Reproducibility

Random numbers are useful for many things in statistics but computers are deterministic machines so random number generators (RNGs) can only generate numbers that “look” random, i.e. have an even distribution. Each time a RNG is invoked it deterministically extracts a number from its initial state (i.e. seed) then deterministically updates its state so that it will be different on the next call. Therefore setting a seed is not thread-safe; without external memory synchronization, it’s plausible two threads could generate the same or different random numbers depending on if one thread sees the update to the internal RNG state made by the other thread. Sometimes the multi-threading speedup outweighs the risks of race conditions, but when reproducibility is important you should use a single thread. Most neuroimaging tools (including ANTS, FSL, Freesurfer) can be configured to use 1 thread by setting the following environment variables:

export ITK_GLOBAL_DEFAULT_NUMBER_OF_THREADS=1
export OMP_NUM_THREADS=1
export OMP_THREAD_LIMIT=1
export MKL_NUM_THREADS=1
export OPENBLAS_NUM_THREADS=1

BIDS apps that use ANTS, FSL, etc also usually provide a command line-option to run deterministically on one thread. For example, fMRIprep and sMRIprep have a --skull-strip-fixed-seed argument which ensures run-to-run replicability when used with --omp-nthreads 1 and matching --random-seed <int>.

When writing multithreaded R code, reproducibility can be achieved by setting the RNGkind to L'Ecuyer-CMRG:

RNGkind("L'Ecuyer-CMRG") # Without this line setting a seed won't work in multithreaded code
set.seed(1)
parallel::mclapply(1:2, function(n) rnorm(n), mc.cores = 2)

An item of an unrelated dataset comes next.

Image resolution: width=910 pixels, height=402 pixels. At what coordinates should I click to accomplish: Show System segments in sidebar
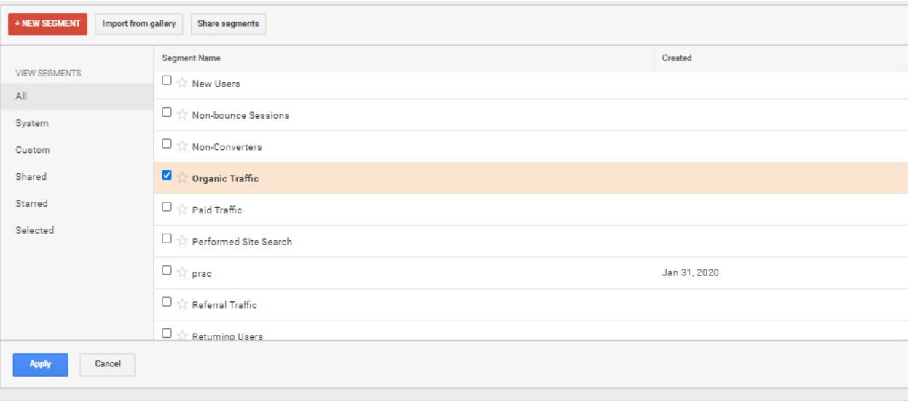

Python, on the other hand, does not need a special kind of RNG:

from multiprocessing.pool import Pool
import numpy as np

np.random.seed(1)
p = Pool(2)
print(list(p.map(np.random.normal, range(2))))

Variance beyond RNGs

Another cause of variance in scientific computing has to do with the limited precision of floating-point numbers. Since humans use a base-10 system, fractions that don’t use a prime factor of the base (e.g. 1/3, 1/7, and so on) can’t be expressed cleanly; in decimal form, these would be repeating decimals. On the other hand, computers use binary (base-2) and since the only prime factor is 2, you can only cleanly express fractions whose denominator has only 2 as a prime factor. For a computer, 0.1 + 0.2 often doesn’t equal 0.3 exactly because when you perform math with re peating decimals you have precision errors. For examples of 0.1 + 0.2 in a variety of languages, see: 0.30000000000000004.com. Note that these results are dependant on a number of factors, however, including CPU architecture, compiler or underlying system libraries, the use of single or double precision, and multi-threading (via race conditions that change the sequence of floating-point operations). Strategies to mitigate the error such as compensated summation exist, but at the cost of performance.

Discussion

Being able to reproduce results exactly is important in science, but as Brian Avants discusses, forcing run-to-run reproducibility simply “hides the uncertainty intrinsic to the problem.” Moreover, if different random numbers cause large differences in the output of your application then there are other issues you should worry about. Furthermore, there is a bias-variance tradeoff. As a method can either be too simple (high bias, low variance) or too complex (low bias, high variance), but not more complex and less complex at the same time, the tradeoff in complexity means there is a give and take between the bias and variance of a particular method. For example, when registering images sampling the grid in a perfectly regular manor results in estimation bias. Randomness can help reduce this bias, but at the cost of variance.